An exact copy of all the entries is what is needed here.

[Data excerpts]
*** Begin section ***

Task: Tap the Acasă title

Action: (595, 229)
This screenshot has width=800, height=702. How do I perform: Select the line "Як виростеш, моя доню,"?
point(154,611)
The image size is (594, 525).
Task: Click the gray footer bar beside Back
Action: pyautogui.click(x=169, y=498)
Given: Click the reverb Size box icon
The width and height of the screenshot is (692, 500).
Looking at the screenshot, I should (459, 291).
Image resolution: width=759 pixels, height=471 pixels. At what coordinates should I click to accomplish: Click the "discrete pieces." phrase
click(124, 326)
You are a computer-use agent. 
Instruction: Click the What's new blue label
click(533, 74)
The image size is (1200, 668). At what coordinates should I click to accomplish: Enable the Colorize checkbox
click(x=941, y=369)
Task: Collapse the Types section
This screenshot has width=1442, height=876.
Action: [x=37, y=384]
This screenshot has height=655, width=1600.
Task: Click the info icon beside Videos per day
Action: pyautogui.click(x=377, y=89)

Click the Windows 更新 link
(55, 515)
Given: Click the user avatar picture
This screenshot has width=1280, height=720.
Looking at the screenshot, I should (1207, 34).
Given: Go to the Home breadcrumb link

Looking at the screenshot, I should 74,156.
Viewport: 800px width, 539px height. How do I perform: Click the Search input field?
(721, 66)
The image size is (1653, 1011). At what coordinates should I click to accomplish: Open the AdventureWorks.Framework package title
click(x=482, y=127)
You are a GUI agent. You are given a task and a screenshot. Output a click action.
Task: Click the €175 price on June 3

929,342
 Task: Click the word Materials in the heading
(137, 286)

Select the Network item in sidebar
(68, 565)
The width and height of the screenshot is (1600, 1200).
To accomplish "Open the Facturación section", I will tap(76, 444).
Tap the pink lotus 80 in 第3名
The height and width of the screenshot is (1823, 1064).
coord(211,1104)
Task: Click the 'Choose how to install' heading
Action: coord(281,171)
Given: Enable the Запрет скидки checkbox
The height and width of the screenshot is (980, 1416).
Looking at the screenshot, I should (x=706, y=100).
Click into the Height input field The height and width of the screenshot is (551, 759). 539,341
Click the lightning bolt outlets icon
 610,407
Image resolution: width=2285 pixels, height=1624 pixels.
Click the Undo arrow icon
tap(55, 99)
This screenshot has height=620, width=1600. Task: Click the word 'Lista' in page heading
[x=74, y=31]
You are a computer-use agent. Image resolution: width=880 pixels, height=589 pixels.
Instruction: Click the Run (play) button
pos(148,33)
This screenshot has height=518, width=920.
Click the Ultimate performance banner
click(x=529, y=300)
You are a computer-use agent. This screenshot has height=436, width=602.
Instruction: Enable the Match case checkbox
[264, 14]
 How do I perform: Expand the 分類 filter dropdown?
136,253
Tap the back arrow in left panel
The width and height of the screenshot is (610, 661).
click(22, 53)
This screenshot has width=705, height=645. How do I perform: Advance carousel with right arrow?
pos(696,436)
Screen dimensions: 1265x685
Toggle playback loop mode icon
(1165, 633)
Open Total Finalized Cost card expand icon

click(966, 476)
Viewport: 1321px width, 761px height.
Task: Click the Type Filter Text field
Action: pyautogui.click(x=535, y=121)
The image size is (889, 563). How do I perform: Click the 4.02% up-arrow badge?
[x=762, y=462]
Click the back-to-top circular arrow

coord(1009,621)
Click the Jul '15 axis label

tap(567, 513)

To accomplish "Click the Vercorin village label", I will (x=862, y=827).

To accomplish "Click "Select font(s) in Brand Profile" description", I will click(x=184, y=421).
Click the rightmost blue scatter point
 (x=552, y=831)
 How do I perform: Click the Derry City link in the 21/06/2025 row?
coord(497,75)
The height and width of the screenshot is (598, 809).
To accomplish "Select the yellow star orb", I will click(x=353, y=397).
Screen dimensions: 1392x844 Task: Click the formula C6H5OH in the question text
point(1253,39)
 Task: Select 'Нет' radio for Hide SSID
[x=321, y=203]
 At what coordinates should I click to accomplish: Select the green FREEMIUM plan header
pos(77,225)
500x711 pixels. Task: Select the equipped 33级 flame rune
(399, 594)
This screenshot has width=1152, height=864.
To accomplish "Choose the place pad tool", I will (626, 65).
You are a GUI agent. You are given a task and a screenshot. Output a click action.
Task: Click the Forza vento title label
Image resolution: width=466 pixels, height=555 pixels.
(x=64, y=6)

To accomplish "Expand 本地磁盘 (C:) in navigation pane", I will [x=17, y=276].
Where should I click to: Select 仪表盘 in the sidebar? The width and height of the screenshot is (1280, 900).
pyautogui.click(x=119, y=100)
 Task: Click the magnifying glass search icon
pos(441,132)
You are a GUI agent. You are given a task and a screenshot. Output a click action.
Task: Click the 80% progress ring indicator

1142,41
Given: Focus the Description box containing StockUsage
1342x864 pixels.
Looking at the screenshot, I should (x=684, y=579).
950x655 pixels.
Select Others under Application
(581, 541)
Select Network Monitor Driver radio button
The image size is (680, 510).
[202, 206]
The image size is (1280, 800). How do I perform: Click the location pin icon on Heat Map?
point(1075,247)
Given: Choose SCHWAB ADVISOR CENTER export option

*** End section ***

SOLUTION FOR THIS PROBLEM>
Task: Tap the Acasă title

Action: (595, 229)
This screenshot has width=800, height=702. How do I perform: Select the line "Як виростеш, моя доню,"?
point(154,611)
The image size is (594, 525).
Task: Click the gray footer bar beside Back
Action: pyautogui.click(x=169, y=498)
Given: Click the reverb Size box icon
The width and height of the screenshot is (692, 500).
Looking at the screenshot, I should (459, 291).
Image resolution: width=759 pixels, height=471 pixels. At what coordinates should I click to accomplish: Click the "discrete pieces." phrase
click(124, 326)
You are a computer-use agent. 
Instruction: Click the What's new blue label
click(533, 74)
The image size is (1200, 668). At what coordinates should I click to accomplish: Enable the Colorize checkbox
click(x=941, y=369)
Task: Collapse the Types section
This screenshot has width=1442, height=876.
Action: [x=37, y=384]
This screenshot has height=655, width=1600.
Task: Click the info icon beside Videos per day
Action: pyautogui.click(x=377, y=89)

Click the Windows 更新 link
(55, 515)
Given: Click the user avatar picture
This screenshot has width=1280, height=720.
Looking at the screenshot, I should (1207, 34).
Given: Go to the Home breadcrumb link

Looking at the screenshot, I should 74,156.
Viewport: 800px width, 539px height. How do I perform: Click the Search input field?
(721, 66)
The image size is (1653, 1011). At what coordinates should I click to accomplish: Open the AdventureWorks.Framework package title
click(x=482, y=127)
You are a GUI agent. You are given a task and a screenshot. Output a click action.
Task: Click the €175 price on June 3

929,342
 Task: Click the word Materials in the heading
(137, 286)

Select the Network item in sidebar
(68, 565)
The width and height of the screenshot is (1600, 1200).
To accomplish "Open the Facturación section", I will tap(76, 444).
Tap the pink lotus 80 in 第3名
The height and width of the screenshot is (1823, 1064).
coord(211,1104)
Task: Click the 'Choose how to install' heading
Action: coord(281,171)
Given: Enable the Запрет скидки checkbox
The height and width of the screenshot is (980, 1416).
Looking at the screenshot, I should (x=706, y=100).
Click into the Height input field The height and width of the screenshot is (551, 759). 539,341
Click the lightning bolt outlets icon
 610,407
Image resolution: width=2285 pixels, height=1624 pixels.
Click the Undo arrow icon
tap(55, 99)
This screenshot has height=620, width=1600. Task: Click the word 'Lista' in page heading
[x=74, y=31]
You are a computer-use agent. Image resolution: width=880 pixels, height=589 pixels.
Instruction: Click the Run (play) button
pos(148,33)
This screenshot has height=518, width=920.
Click the Ultimate performance banner
click(x=529, y=300)
You are a computer-use agent. This screenshot has height=436, width=602.
Instruction: Enable the Match case checkbox
[264, 14]
 How do I perform: Expand the 分類 filter dropdown?
136,253
Tap the back arrow in left panel
The width and height of the screenshot is (610, 661).
click(22, 53)
This screenshot has width=705, height=645. How do I perform: Advance carousel with right arrow?
pos(696,436)
Screen dimensions: 1265x685
Toggle playback loop mode icon
(1165, 633)
Open Total Finalized Cost card expand icon

click(966, 476)
Viewport: 1321px width, 761px height.
Task: Click the Type Filter Text field
Action: pyautogui.click(x=535, y=121)
The image size is (889, 563). How do I perform: Click the 4.02% up-arrow badge?
[x=762, y=462]
Click the back-to-top circular arrow

coord(1009,621)
Click the Jul '15 axis label

tap(567, 513)

To accomplish "Click the Vercorin village label", I will (x=862, y=827).

To accomplish "Click "Select font(s) in Brand Profile" description", I will click(x=184, y=421).
Click the rightmost blue scatter point
 (x=552, y=831)
 How do I perform: Click the Derry City link in the 21/06/2025 row?
coord(497,75)
The height and width of the screenshot is (598, 809).
To accomplish "Select the yellow star orb", I will click(x=353, y=397).
Screen dimensions: 1392x844 Task: Click the formula C6H5OH in the question text
point(1253,39)
 Task: Select 'Нет' radio for Hide SSID
[x=321, y=203]
 At what coordinates should I click to accomplish: Select the green FREEMIUM plan header
pos(77,225)
500x711 pixels. Task: Select the equipped 33级 flame rune
(399, 594)
This screenshot has width=1152, height=864.
To accomplish "Choose the place pad tool", I will (626, 65).
You are a GUI agent. You are given a task and a screenshot. Output a click action.
Task: Click the Forza vento title label
Image resolution: width=466 pixels, height=555 pixels.
(x=64, y=6)

To accomplish "Expand 本地磁盘 (C:) in navigation pane", I will [x=17, y=276].
Where should I click to: Select 仪表盘 in the sidebar? The width and height of the screenshot is (1280, 900).
pyautogui.click(x=119, y=100)
 Task: Click the magnifying glass search icon
pos(441,132)
You are a GUI agent. You are given a task and a screenshot. Output a click action.
Task: Click the 80% progress ring indicator

1142,41
Given: Focus the Description box containing StockUsage
1342x864 pixels.
Looking at the screenshot, I should (x=684, y=579).
950x655 pixels.
Select Others under Application
(581, 541)
Select Network Monitor Driver radio button
The image size is (680, 510).
[202, 206]
The image size is (1280, 800). How do I perform: Click the location pin icon on Heat Map?
point(1075,247)
Given: Choose SCHWAB ADVISOR CENTER export option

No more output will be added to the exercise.